Il fallait bien qu’un jour je me la verse, celle-là, dans les expériences somnifiantes, pour la trouver moins abrupte la prochaine fois, qu’un inconnu (ou un indien passant par là, les deux n’étant pas incompatibles) me la posera.

« J’ai diverses et variables raisons de ne pas poser mes lèvres au bord du premier verre d’alcool venu. Raisons physiques, irrationnelles ou sanglotiques. La première ressemble au goût amer qu’ont les légumes verts pour les enfants : la saveur me fait grimacer, comme le café, et si mon palais n’accorde pas sa bénédiction, c’est qu’elle est nocive pour mon corps ; de là découle la deuxième, objective : j’ai l’éliminateur de toxines fragile, le filtre à particules finement fermentées sensible. Bref pour lancer une crise de foie, c’est écrit ainsi dans mon code physique, il suffirait de me gaver de plus d’un verre à chaque soirée.

– Oui mais un seul, un seul, non ?

– Pourquoi pas, si tu me trouves un goût qui passe. Ou que la paille m’est prêtée avec grand sourire. Mais pas plus d’un.

– Tu as la tête qui tourne facile ?

– Pire que ça, la première gorgée brûle mon manque d’habitude et si à peine je continue, tu pourrais me faire avouer tous les vices… Je ne peux pas perdre la face ainsi devant n’importe qui… Et quand je sens l’espace d’un temps, que j’ai le droit d’être qui je veux, je préfère dérégler le contrôle par d’autres moyens, plus insidieux.

– D’autres substances plus puissantes que moi ?

– Mais non bêta, les sentiments ! L’ivresse des sentiments ! Se laisser être adolescent, les yeux brillants d’émotions incontrôlables et de soupirs sans conditions.
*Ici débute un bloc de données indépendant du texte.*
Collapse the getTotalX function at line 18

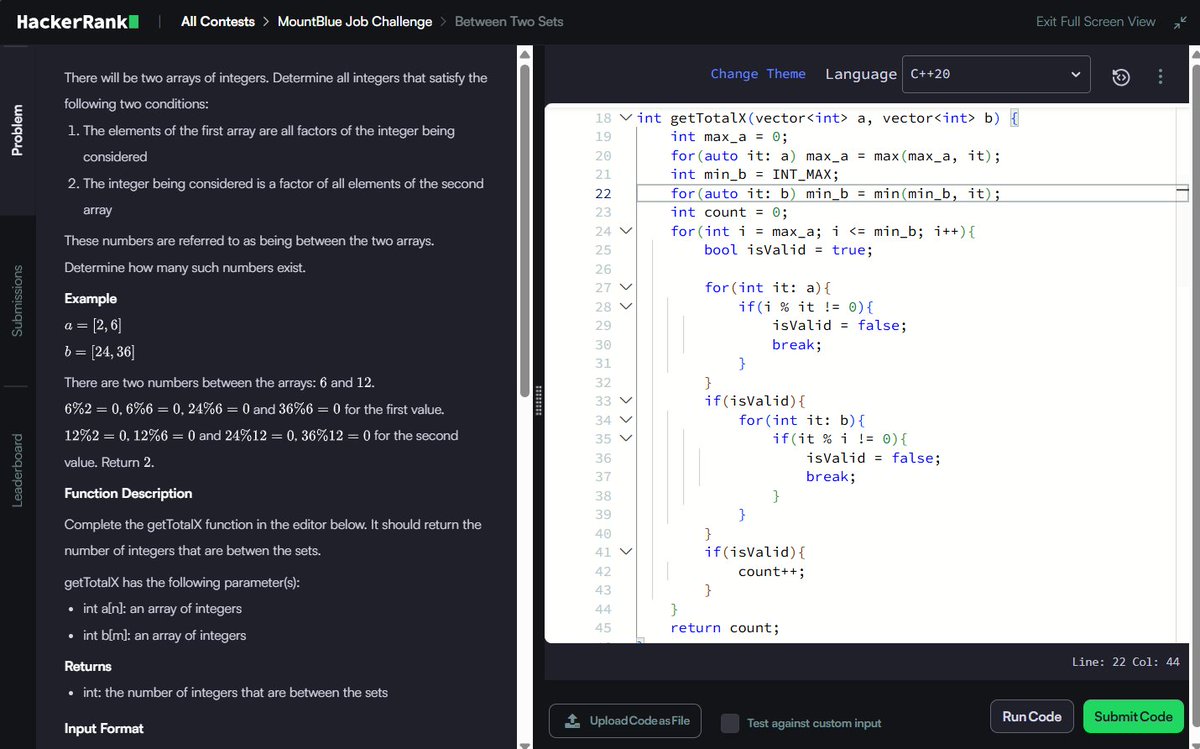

C’est quand même autre chose ! J’ai même noté que les nuits dans des draps blancs, complets ou même juste décousus, retirent aussi la gravité, c’est ainsi qu’on tombe amoureux. Déséquilibrés, mais pas de n’importe qui comme avec toi…

– Tu mens, ou tu veux me vexer. De moi on ne fait qu’une bouchée et toi tu fais celle qui convoite l’ivresse permanente du sommeil et de la passion ? Peste. Tu caches quelque chose d’autre, dont tu as peur je le sens bien.
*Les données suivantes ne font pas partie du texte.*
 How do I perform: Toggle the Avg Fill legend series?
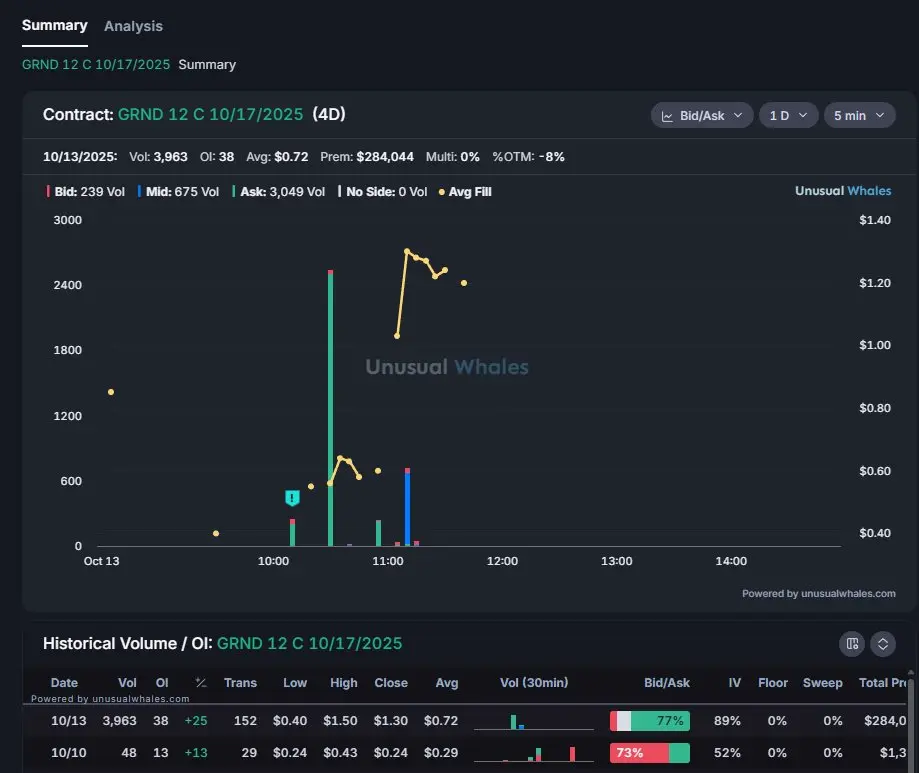pos(465,192)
– Quel mauvais mais fin psychologue tu fais… Je comprends que ceux qui croisent ta route s’enflamment si tu leur parles ainsi avec des baguettes pour les embrocher. Je vais te confier un secret avant de t’avaler… J’ai vu des choses que je n’oublierai pas de sitôt, un homme ensorcelé par tes compatriotes lancer, des couteaux de cuisine dans un coucher de soleil, briser des vitres en mille éclats, j’ai entendu les cris de sa femme quand il l’a prise à la gorge, j’ai ressenti l’angoisse blottie la nôtre verrouillée en entendant claquer les portes ; j’en ai vu d’autres encore, risquant plus que leur propre vie en conduisant les yeux fermés, mentant à leurs amantes, se ruinant pour oublier qu’ils n’ont déjà plus rien, et les enfants qui pleurent. Ecoute bien petit verre, range tes airs innocents : c’est là le pire dans cette histoire vraie, quand les enfants ont peur. »

J’ai déposé le responsable, en me faufilant comme l’éclair hors du laboratoire où la scène avait pris place, jusqu’au comptoir voisin. J’aurais pu le descendre et oublier, mais j’étais curieuse de savoir ce qu’il allait conter au prochain qui le brandirait.

Le malheur fit qu’un ivrogne prit place, sur le tabouret tanguant face à mon confident, et d’un coup de coude bien senti, le fit valser, pencher, chuter et déversant mes espoirs confondus à ses pieds instables, exploser.